Going line by line through the records below, write out everything starting with the line containing "Pourquoi vendre avec Nexvia (50, 2162)" and going on through the line containing "Driving Test (125, 23)", exactly and inclusively. Pictures do not go in.

::::::

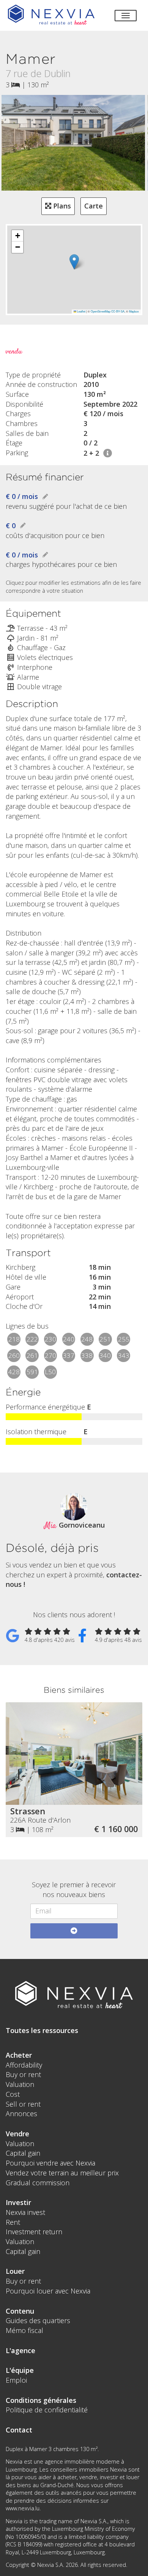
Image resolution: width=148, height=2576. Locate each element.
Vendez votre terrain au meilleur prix (62, 2172)
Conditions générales (41, 2400)
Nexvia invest (25, 2212)
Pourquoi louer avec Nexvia (48, 2290)
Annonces (21, 2113)
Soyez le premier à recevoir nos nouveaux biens (74, 1889)
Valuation (20, 2084)
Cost (13, 2094)
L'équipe (20, 2370)
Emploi (16, 2380)
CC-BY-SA (117, 311)
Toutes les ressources (42, 2030)
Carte (93, 205)
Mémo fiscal (24, 2330)
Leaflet (80, 311)
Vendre (17, 2133)
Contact (19, 2429)
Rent (13, 2222)
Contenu (20, 2311)
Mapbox (134, 311)
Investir (18, 2202)
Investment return (34, 2231)
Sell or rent (23, 2104)
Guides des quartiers (38, 2320)
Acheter (19, 2055)
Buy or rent (23, 2074)
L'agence (20, 2350)
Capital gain (23, 2153)
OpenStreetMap (100, 311)
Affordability (24, 2064)
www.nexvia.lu (22, 2508)
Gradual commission (37, 2182)
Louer (15, 2271)
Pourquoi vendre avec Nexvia (50, 2162)
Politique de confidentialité (47, 2409)
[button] (74, 262)
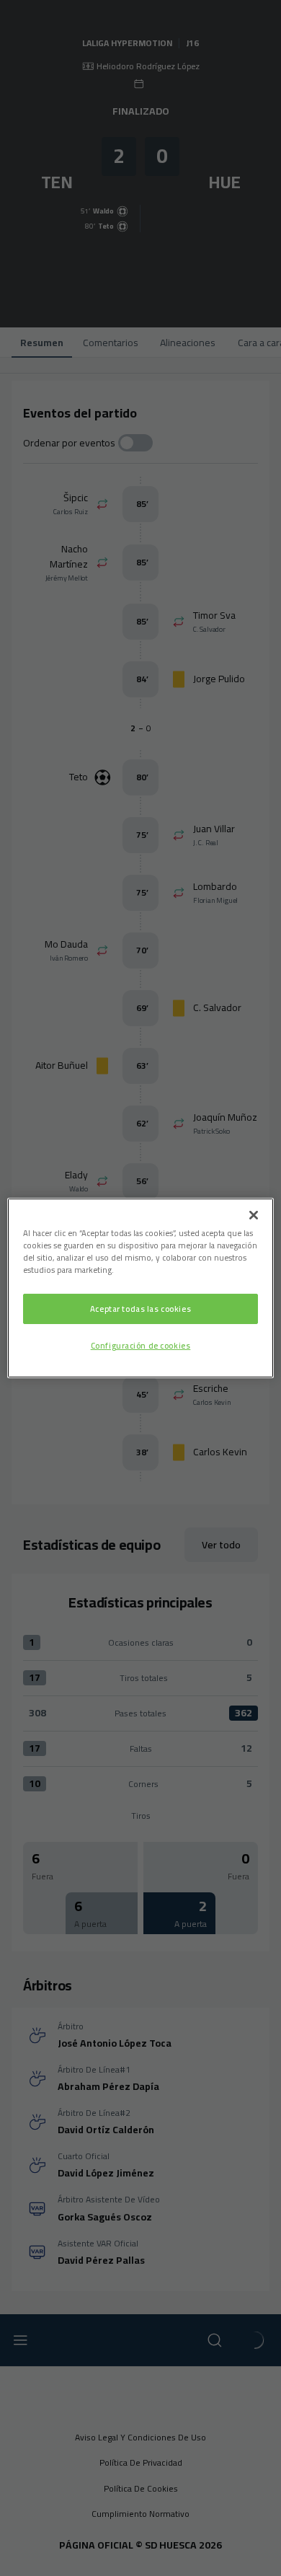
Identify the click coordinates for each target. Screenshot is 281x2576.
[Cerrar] (253, 1215)
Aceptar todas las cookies (140, 1308)
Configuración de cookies (141, 1345)
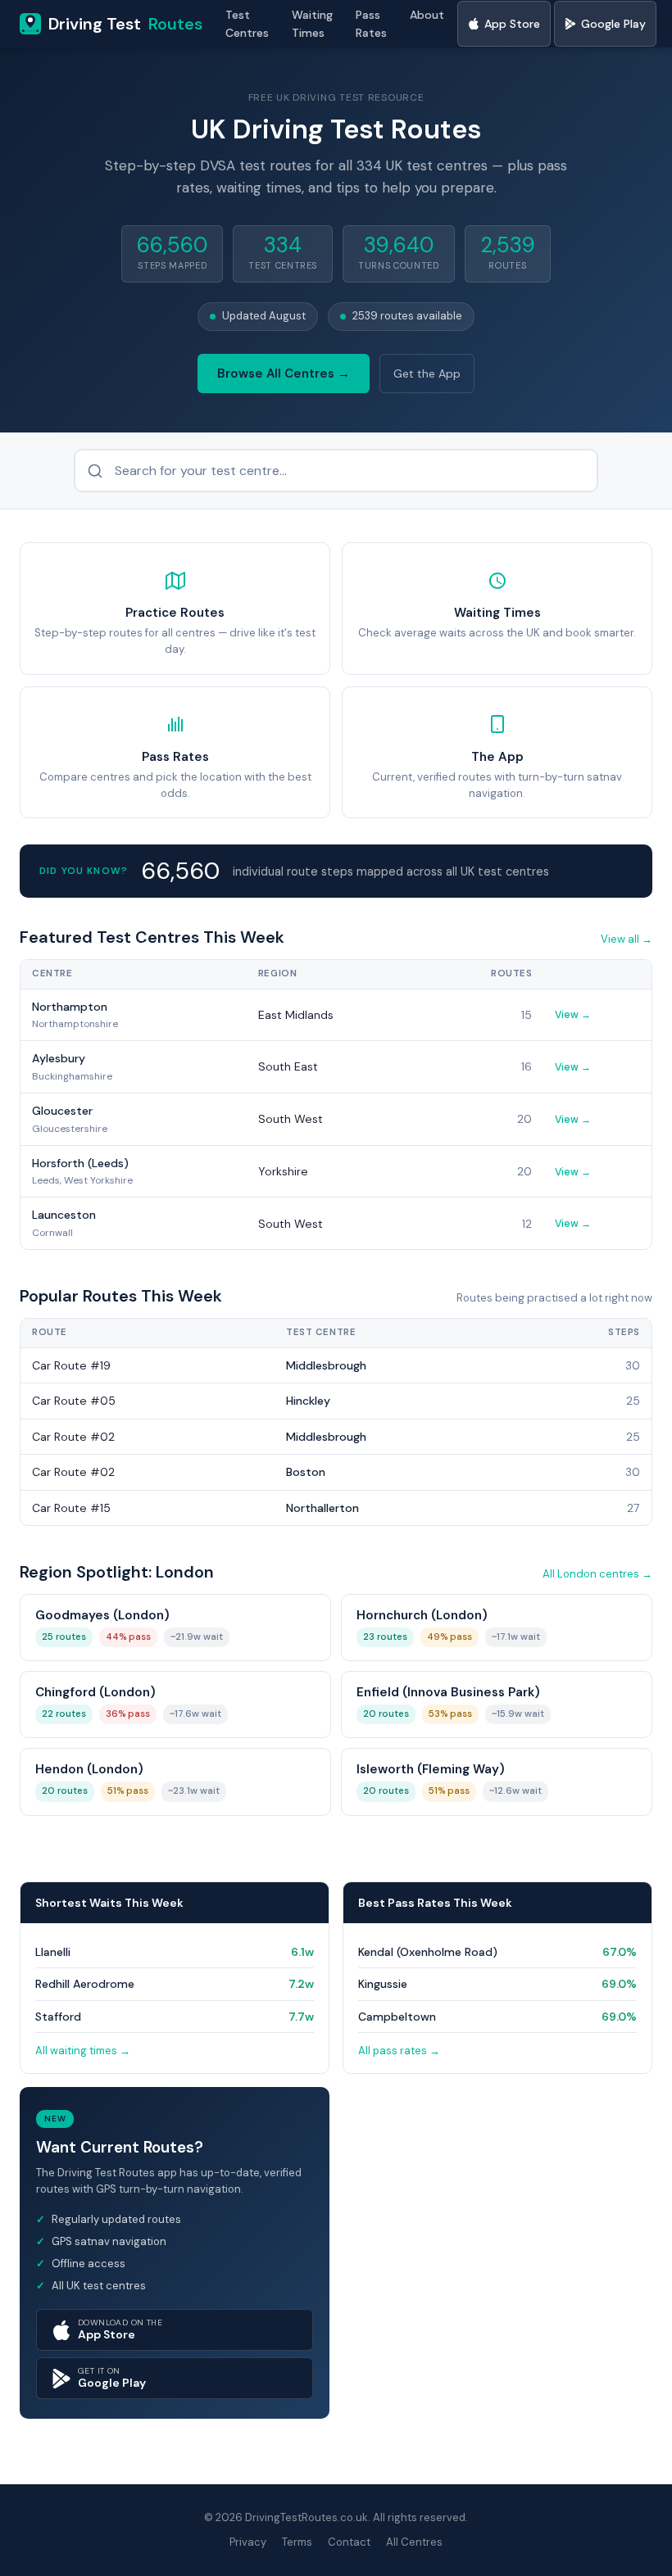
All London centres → (597, 1574)
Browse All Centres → (283, 373)
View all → (626, 939)
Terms (297, 2542)
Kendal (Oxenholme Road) (427, 1951)
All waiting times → (82, 2051)
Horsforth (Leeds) (80, 1163)
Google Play (613, 23)
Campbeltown (397, 2016)
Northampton (69, 1006)
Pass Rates (371, 23)
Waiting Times (312, 23)
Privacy (247, 2542)
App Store (512, 23)
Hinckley (308, 1400)
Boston (305, 1472)
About (427, 14)
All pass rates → (399, 2051)
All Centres (414, 2542)
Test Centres (247, 23)
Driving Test (125, 23)
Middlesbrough (326, 1365)
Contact (349, 2542)
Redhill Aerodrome (84, 1983)
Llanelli (52, 1951)
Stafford (58, 2016)
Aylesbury (58, 1058)
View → (573, 1014)
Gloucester (62, 1110)
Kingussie (382, 1983)
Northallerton (322, 1508)
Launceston (64, 1214)
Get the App (427, 373)
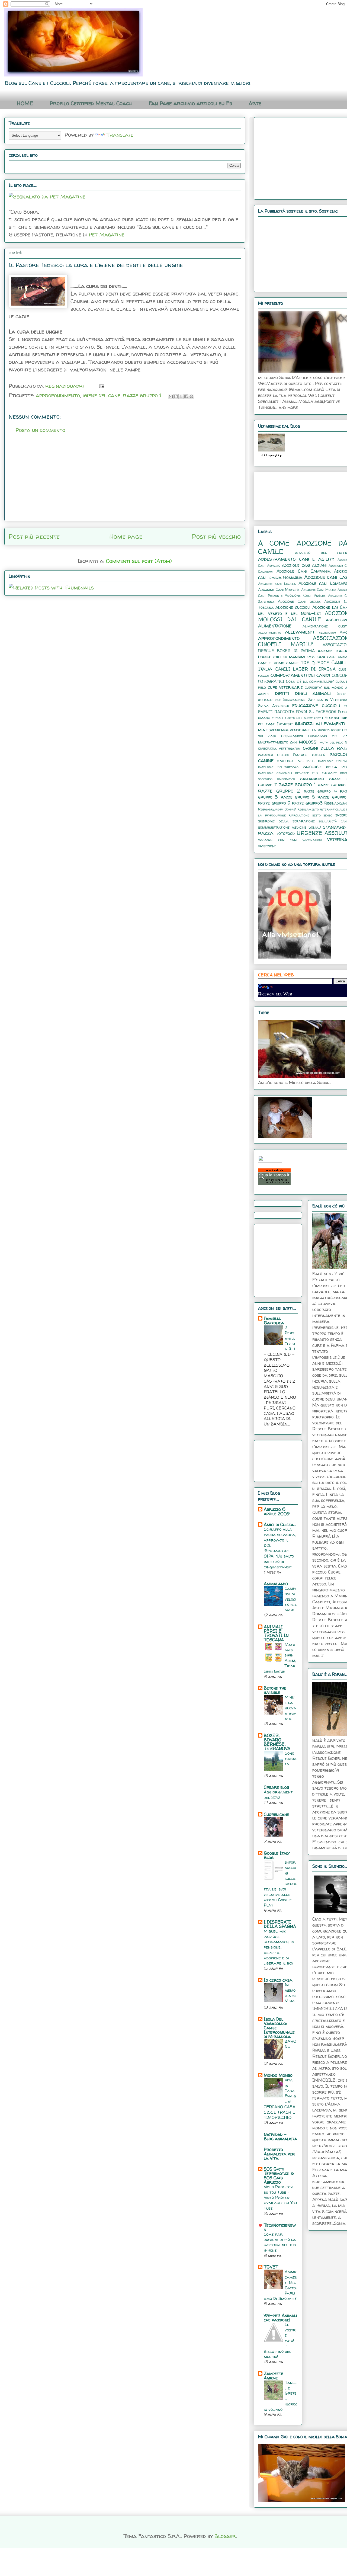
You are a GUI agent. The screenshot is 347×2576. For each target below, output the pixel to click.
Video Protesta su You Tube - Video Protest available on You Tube (280, 2197)
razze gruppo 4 (320, 791)
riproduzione (298, 815)
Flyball (278, 718)
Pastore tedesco (309, 754)
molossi (308, 741)
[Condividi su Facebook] (186, 396)
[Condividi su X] (181, 396)
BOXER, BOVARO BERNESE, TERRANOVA (277, 1741)
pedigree (302, 773)
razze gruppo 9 (274, 803)
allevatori (327, 632)
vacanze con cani (277, 839)
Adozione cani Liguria (277, 583)
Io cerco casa (278, 1980)
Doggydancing (294, 699)
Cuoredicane (276, 1814)
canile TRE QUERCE (308, 663)
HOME (25, 103)
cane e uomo (271, 663)
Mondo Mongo (278, 2075)
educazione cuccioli (316, 705)
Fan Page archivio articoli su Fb (190, 103)
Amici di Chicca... (280, 1524)
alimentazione (274, 625)
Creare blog (276, 1787)
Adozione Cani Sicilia (299, 601)
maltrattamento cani (277, 742)
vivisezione (267, 846)
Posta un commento (40, 430)
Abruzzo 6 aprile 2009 (277, 1511)
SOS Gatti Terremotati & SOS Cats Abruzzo (279, 2175)
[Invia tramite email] (171, 396)
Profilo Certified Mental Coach (91, 103)
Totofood (285, 833)
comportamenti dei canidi (300, 674)
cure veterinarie (285, 687)
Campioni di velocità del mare (291, 1599)
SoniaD (315, 827)
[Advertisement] (124, 483)
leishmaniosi (292, 736)
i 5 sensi (330, 717)
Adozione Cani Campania (303, 571)
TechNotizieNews (280, 2227)
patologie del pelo (296, 761)
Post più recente (34, 536)
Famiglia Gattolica (274, 1320)
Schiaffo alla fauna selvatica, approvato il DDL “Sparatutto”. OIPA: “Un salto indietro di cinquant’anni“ (280, 1547)
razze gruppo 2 (279, 790)
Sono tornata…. (291, 1758)
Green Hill (294, 718)
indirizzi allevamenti (320, 723)
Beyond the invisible (275, 1690)
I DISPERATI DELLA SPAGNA (280, 1924)
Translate (119, 134)
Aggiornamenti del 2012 (279, 1794)
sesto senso (322, 815)
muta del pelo (331, 742)
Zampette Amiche (273, 2375)
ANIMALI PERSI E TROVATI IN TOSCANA (276, 1633)
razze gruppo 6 (298, 797)
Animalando (276, 1584)
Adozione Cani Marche (279, 589)
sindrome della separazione (286, 821)
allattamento (269, 632)
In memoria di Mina (290, 1993)
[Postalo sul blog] (176, 396)
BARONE (290, 2043)
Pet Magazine (106, 234)
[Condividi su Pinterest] (191, 396)
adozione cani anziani (304, 565)
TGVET (271, 2267)
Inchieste (285, 724)
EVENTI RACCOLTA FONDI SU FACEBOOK (297, 712)
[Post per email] (100, 385)
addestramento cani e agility (296, 558)
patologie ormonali (275, 773)
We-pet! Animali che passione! (280, 2317)
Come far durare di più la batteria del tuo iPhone (280, 2242)
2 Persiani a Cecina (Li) (290, 1338)
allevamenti (299, 631)
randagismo (312, 778)
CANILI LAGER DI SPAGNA (305, 669)
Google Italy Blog (277, 1855)
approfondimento (58, 395)
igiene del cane (101, 395)
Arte (255, 103)
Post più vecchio (216, 536)
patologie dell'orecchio (278, 767)
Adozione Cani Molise (318, 589)
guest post (312, 718)
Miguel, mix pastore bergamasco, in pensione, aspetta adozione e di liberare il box (279, 1947)
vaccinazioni (312, 840)
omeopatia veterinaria (279, 748)
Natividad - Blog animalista (280, 2136)
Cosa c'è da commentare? (310, 681)
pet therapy (324, 773)
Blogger (225, 2536)
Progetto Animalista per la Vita (279, 2153)
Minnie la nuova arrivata (290, 1707)
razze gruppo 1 (142, 395)
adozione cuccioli (292, 607)
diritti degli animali (303, 693)
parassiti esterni (273, 754)
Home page (125, 536)
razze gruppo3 (307, 803)
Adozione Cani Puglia (305, 595)
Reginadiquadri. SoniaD (277, 809)
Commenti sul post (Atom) (139, 561)
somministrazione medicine (282, 827)
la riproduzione (326, 730)
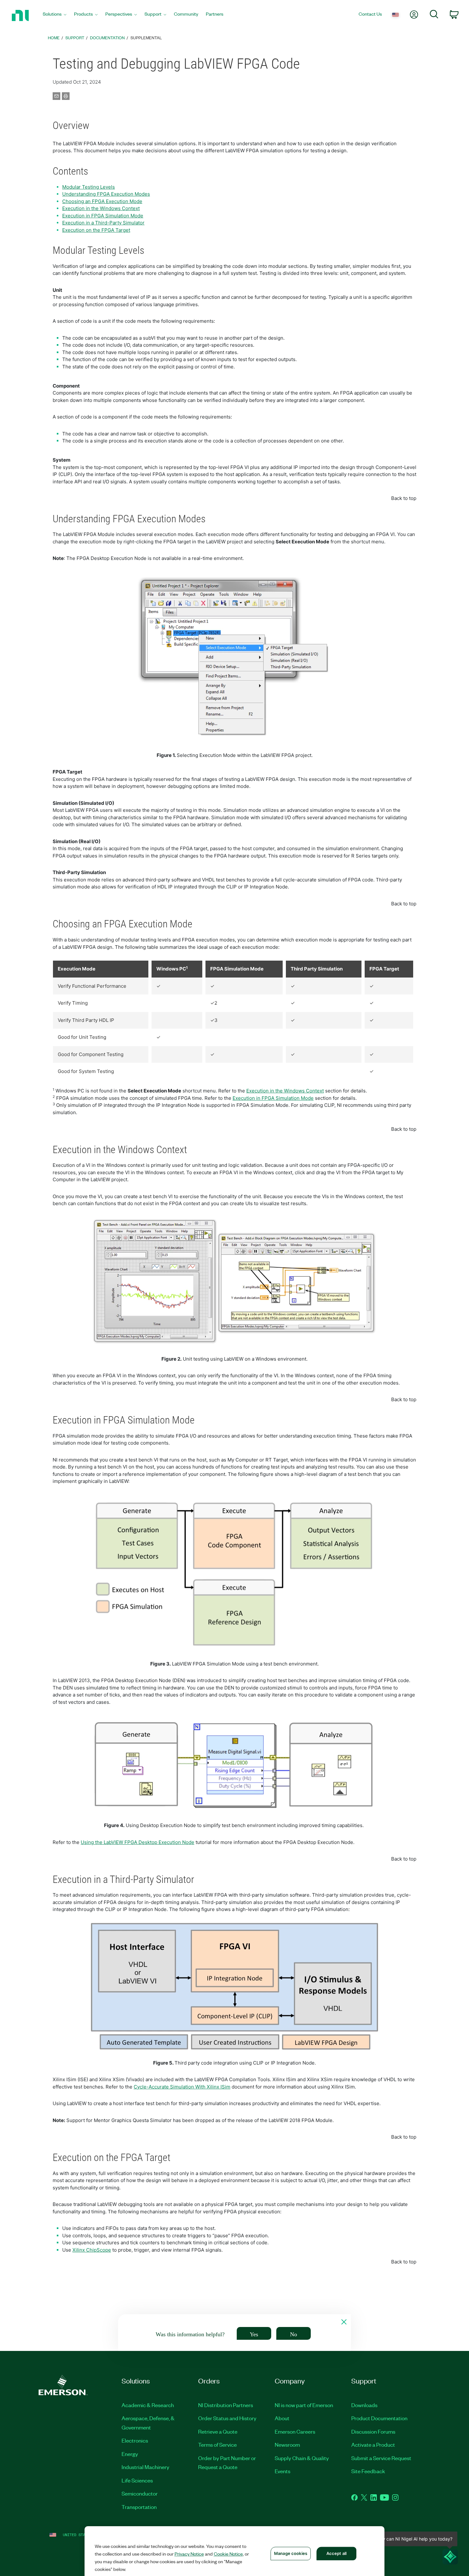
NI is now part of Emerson (304, 2404)
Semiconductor (140, 2493)
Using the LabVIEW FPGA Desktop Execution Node (137, 1842)
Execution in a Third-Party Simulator (103, 223)
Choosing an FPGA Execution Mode (102, 201)
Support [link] (74, 37)
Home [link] (54, 37)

::::::

### Result of this exercise:
Pourquoi vendre avec Nexvia (50, 2162)
Politique de confidentialité (47, 2409)
[button] (74, 262)
Identify the click coordinates for each target. Screenshot is 281x2576.
[Cerrar] (253, 1215)
Aceptar todas las cookies (140, 1308)
Configuración de cookies (141, 1345)
All London centres → (597, 1574)
Browse All Centres → (283, 373)
View all → (626, 939)
Terms (297, 2542)
Kendal (Oxenholme Road) (427, 1951)
All waiting times → (82, 2051)
Horsforth (Leeds) (80, 1163)
Google Play (613, 23)
Campbeltown (397, 2016)
Northampton (69, 1006)
Pass Rates (371, 23)
Waiting Times (312, 23)
Privacy (247, 2542)
App Store (512, 23)
Hinckley (308, 1400)
Boston (305, 1472)
About (427, 14)
All pass rates → (399, 2051)
All Centres (414, 2542)
Test Centres (247, 23)
Driving Test (125, 23)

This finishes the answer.